> TASK REQUIREMENTS:
Lines to restate from the data below: from the one containing "Select 本站公告 in the sidebar" to the one containing "This screenshot has width=979, height=533.", both included. Give them again exactly, and only them.

> EXTRACTED MATERIAL:
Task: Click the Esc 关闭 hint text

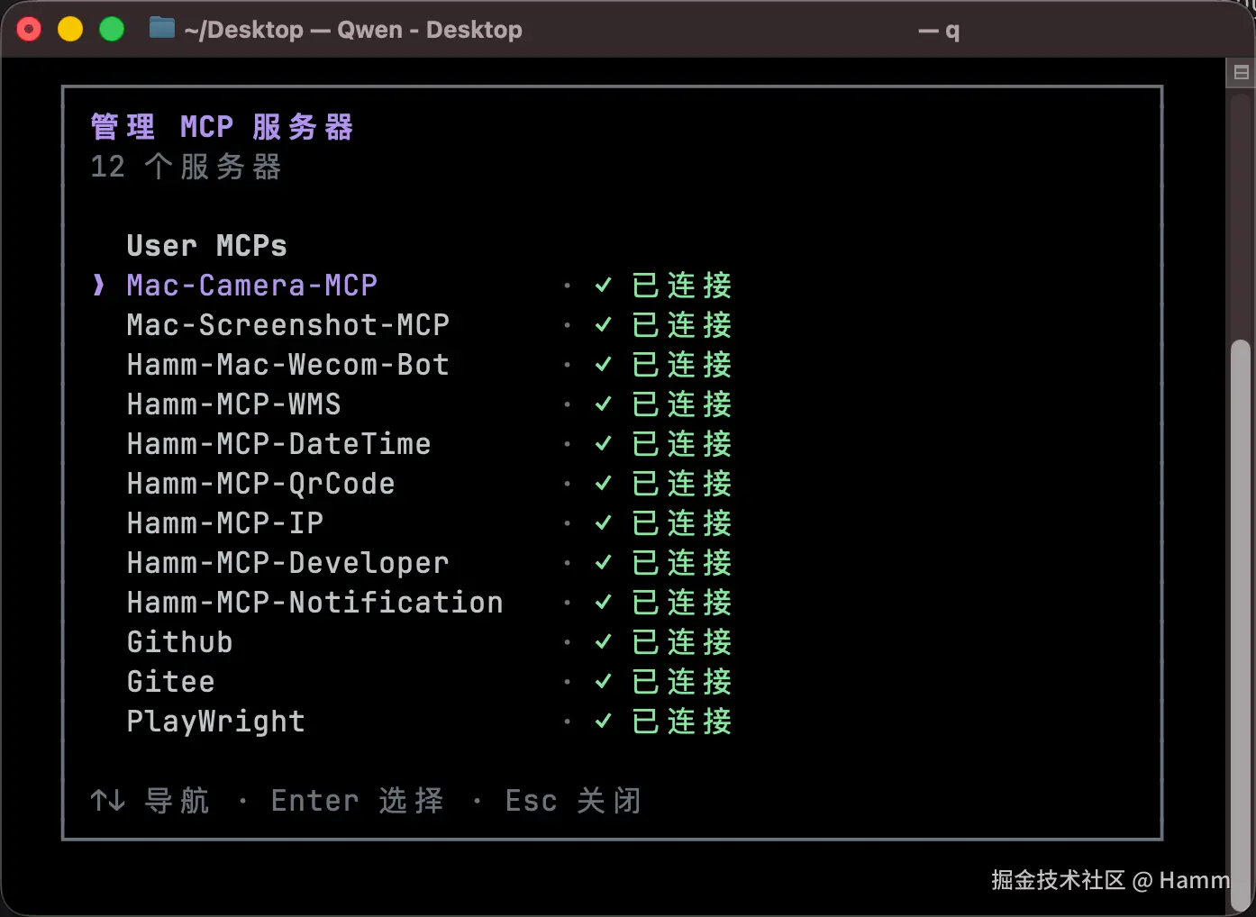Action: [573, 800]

==

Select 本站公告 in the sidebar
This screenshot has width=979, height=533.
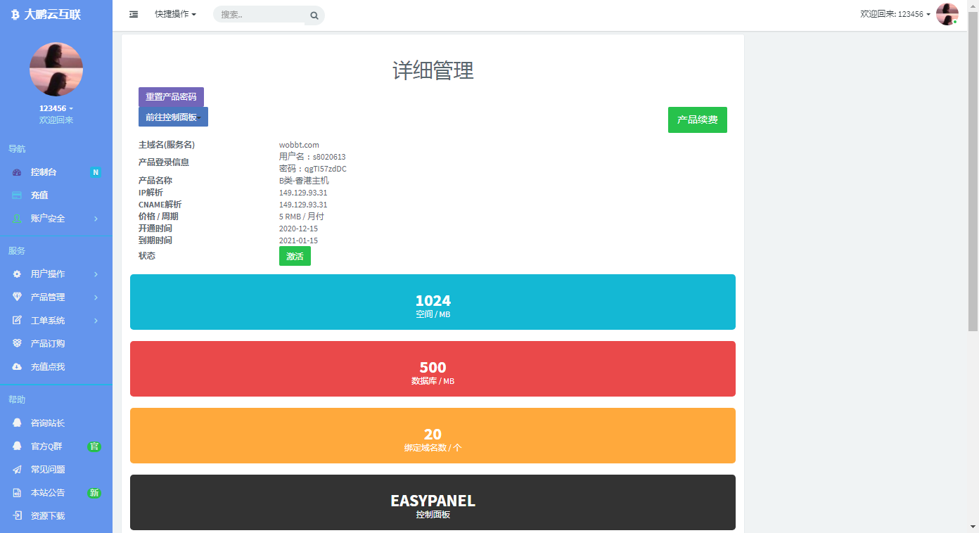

...

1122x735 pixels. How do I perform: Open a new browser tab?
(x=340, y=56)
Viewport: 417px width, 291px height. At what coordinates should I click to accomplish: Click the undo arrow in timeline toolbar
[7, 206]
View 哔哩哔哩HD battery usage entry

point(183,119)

> ANSWER FOR THIS EXERCISE:
Select 本站公告 in the sidebar
This screenshot has width=979, height=533.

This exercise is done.